Tuesday, January 12, 2010

Worship the Young and Venerate the Old?


This is a youth-oriented society, and the joke is on them because youth is a disease from which we all recover.
           -Annonymous

American culture idolizes youth. Youth represents strength, both physical and mental, beauty and plasticity. The United States is a young country after all, not just because of its demographics but also historically and architecturally.

An old building in Boston can be no more than 300 years old, compared to Istanbul's Hagia Sophia, China's Qin Dynasty tombs or India's Virupaksha Temple; architecturally we are babies. No ancient structures dominate our landscapes.  Los Angeles  may have its share of crumbling buildings not because any building has weathered more than 200 August heat waves, but because cheap materials with no staying power were used in construction.

So, part of why we venerate youth may be a form of collective self-esteem.  As a culture, as a nation we are young, and so we love youth. To be young and beautiful means higher paying jobs and social opportunities. To be young and bright means hard work and a little luck may land you on NASA's newest mission to Mars or in the Oval Office, regardless of where your parents came from.  Youth are not held back by heavy familial traditions or responsibilities.Old age is perceived as defeat.  People fight it.  Americans want to stay young and any benefits middle-age or beyond may bring are lost to us.

In France, although the beauty of youth is celebrated, age is respected.  The old are seen as not only wise, but deserving of attentions small and large. Ecuadorians honor their elders by giving people of "the third age" steep, sometimes more than 50% discounts, on airplane and theater tickets and there is no set retirement age.  Healthy octogenarians work alongside younger people and are consulted and prized as workers for their experience. In fact, in the small Andean city of Vilcabamba, older people tend to exaggerate their ages, they want to seem older than their true chronological age. The young are seen as inexperienced and look for guidance from the older members of society.

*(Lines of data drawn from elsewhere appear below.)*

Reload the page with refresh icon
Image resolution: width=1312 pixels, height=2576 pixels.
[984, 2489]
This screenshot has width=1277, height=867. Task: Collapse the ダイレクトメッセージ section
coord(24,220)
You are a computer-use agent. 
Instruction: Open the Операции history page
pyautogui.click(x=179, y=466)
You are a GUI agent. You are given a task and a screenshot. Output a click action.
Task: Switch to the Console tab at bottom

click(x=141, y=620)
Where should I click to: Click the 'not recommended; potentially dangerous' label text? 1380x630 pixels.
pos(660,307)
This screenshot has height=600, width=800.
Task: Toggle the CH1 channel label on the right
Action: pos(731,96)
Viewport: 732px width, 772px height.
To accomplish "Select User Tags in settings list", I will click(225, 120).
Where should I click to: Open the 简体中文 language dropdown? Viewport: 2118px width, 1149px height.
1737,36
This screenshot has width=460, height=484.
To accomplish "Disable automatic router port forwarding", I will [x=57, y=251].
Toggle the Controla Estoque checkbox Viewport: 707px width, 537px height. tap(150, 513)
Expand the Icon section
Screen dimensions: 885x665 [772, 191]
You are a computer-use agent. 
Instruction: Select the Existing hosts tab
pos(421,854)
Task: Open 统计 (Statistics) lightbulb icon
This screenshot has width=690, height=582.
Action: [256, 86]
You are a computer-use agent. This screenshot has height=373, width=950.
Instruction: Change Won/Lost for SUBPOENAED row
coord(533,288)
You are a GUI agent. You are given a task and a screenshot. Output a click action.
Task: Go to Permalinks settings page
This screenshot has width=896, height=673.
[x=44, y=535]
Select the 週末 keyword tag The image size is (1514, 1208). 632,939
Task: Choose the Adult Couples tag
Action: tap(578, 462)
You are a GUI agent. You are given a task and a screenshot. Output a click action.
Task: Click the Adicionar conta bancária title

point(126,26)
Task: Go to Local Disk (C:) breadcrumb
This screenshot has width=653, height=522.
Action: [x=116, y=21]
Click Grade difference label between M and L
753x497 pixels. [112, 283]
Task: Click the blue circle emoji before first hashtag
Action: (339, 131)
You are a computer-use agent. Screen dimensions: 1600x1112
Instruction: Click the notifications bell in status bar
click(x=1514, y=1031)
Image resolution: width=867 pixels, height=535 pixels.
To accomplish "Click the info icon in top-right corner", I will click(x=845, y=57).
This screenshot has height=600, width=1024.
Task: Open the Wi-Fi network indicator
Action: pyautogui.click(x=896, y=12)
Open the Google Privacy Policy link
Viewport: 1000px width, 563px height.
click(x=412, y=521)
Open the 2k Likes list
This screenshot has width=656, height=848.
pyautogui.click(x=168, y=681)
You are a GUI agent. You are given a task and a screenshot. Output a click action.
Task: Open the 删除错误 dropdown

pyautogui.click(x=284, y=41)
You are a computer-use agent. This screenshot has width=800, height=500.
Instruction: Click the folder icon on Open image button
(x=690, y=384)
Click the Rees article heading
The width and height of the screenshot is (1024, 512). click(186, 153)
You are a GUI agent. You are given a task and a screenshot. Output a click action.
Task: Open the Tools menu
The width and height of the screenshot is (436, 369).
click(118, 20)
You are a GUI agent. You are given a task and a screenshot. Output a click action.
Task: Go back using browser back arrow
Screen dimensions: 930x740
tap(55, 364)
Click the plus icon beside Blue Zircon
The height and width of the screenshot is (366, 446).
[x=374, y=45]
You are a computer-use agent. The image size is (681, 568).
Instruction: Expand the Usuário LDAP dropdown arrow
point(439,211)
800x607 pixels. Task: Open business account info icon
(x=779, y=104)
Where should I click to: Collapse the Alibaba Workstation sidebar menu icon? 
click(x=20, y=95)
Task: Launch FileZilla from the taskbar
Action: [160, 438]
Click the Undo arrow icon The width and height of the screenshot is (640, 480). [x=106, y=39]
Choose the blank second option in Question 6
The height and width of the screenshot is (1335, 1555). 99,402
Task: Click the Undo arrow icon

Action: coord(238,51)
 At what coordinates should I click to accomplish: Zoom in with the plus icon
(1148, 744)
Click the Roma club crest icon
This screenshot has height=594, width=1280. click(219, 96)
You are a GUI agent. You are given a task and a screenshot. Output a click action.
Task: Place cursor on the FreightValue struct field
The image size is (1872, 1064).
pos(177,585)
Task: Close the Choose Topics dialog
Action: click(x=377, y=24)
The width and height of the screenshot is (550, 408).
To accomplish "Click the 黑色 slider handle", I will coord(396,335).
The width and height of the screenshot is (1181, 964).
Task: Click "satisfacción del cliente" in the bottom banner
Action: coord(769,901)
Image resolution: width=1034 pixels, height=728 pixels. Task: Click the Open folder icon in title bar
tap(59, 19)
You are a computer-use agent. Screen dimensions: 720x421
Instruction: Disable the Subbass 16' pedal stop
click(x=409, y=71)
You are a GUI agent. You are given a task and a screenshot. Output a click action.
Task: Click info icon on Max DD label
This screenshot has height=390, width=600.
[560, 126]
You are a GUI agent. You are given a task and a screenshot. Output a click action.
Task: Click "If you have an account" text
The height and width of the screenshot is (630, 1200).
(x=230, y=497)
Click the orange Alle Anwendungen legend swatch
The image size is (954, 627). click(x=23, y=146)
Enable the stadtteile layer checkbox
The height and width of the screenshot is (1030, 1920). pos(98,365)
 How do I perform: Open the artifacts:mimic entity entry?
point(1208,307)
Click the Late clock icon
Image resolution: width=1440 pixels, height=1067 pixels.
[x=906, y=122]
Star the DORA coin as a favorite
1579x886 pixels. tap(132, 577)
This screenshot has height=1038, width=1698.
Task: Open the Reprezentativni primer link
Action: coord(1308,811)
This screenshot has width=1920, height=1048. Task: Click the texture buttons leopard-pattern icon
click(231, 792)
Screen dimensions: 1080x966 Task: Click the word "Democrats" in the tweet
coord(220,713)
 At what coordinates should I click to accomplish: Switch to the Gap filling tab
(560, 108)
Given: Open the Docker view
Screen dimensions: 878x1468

The benefits of providing myriad opportunities for the young in the United States are clear.  Americans believe in possibilities and that is most clear in the iconoclasm surrounding youth. But much is lost with the vilification of old age and with classic American images of  the sunset years as disease-ridden and characterized by mental decline and irrelevance. These perceptions bode well for no one, not even the very young.  What is there to look forward to if your life opportunities and relevance peak within the first three decades of life?  This is simply culturally unhealthy and even pathologically ignorant.